If you have a PPP connection already established and your machine is logged in to a remote using the PPP account, you can start the pppd daemon to control the PPP session. If your machine is using the device /dev/cua1 (the Linux designation for the first serial port with modem control) for its PPP connection at 38400 baud, start the pppd daemon with the following command:


pppd /dev/cua1 38400 crtscts defaultroute

This command tells the kernel to switch the interface on /dev/cua1 to PPP and establish an IP link to the remote machine. The crtscts option, which is usually used on any PPP connection above 9600 baud, turns on handshaking.

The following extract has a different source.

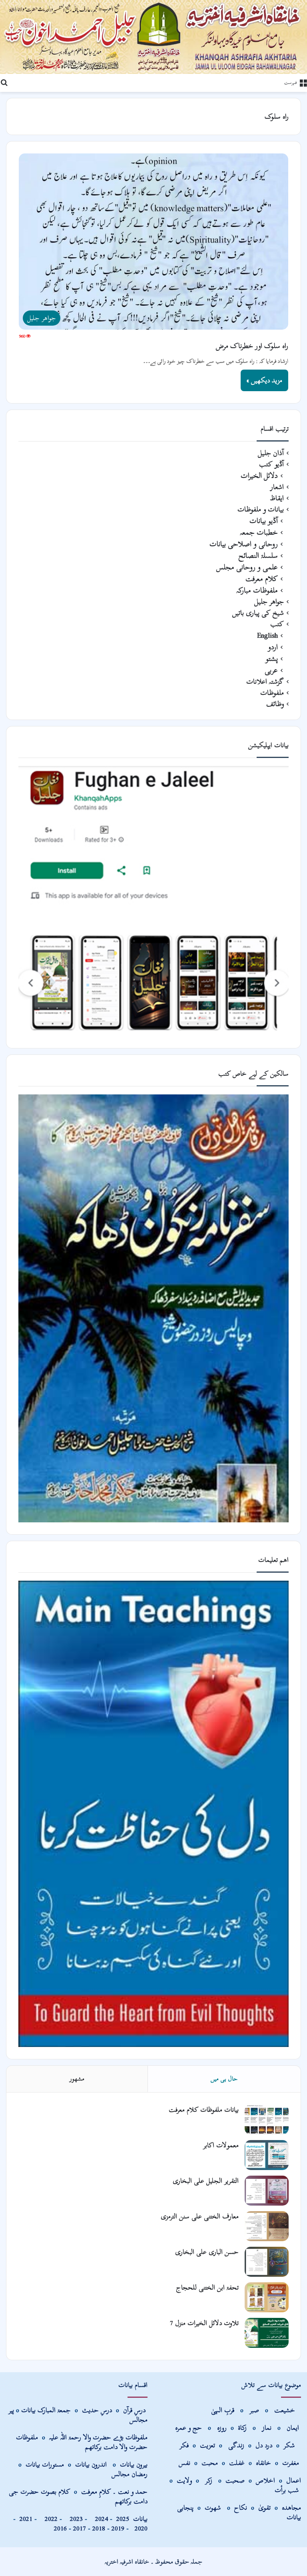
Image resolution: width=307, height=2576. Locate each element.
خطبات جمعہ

The local system uses an IP address that is taken from the local hostname unless one is specified on the pppd command line (which you will seldom need to do because the local host IP address should be correct for the PPP line). If you want to force the local or remote IP addresses to be something other than the machine’s default values, you can add the addresses with an option to pppd. The general format is to specify the local IP address, a colon, then the remote IP address:


147.23.43.1:36.23.1.34

When added to the pppd command line, the preceding option sets the local IP address as 147.23.43.1 and the remote IP address to 36.23.1.34, regardless of what the local values are. If you want to modify only one IP address, leave the other portion blank:


147.23.43.1:

This command sets the local IP address and accepts the remote IP address as whatever the machine sends.

You can use chat to establish the connection in the first place, which allows you to embed the chat command as part of the pppd command. This is best done when reading the contents of the chat script from a file (using the -f option). For example, you can issue the pppd command:


pppd connect “chat -f chat_file” /dev/cua1 38400 -detach crtscts modem

defaultroute

chat_file holds the expect-send sequences looked at earlier. You will notice a few modifications to the pppd command other than the addition of the chat command in quotation marks. The -detach command tells pppd not to detach from the console and move to background. The modem keyword tells pppd to monitor the modem port (in case the line drops prematurely) and hang up the line when the call is finished.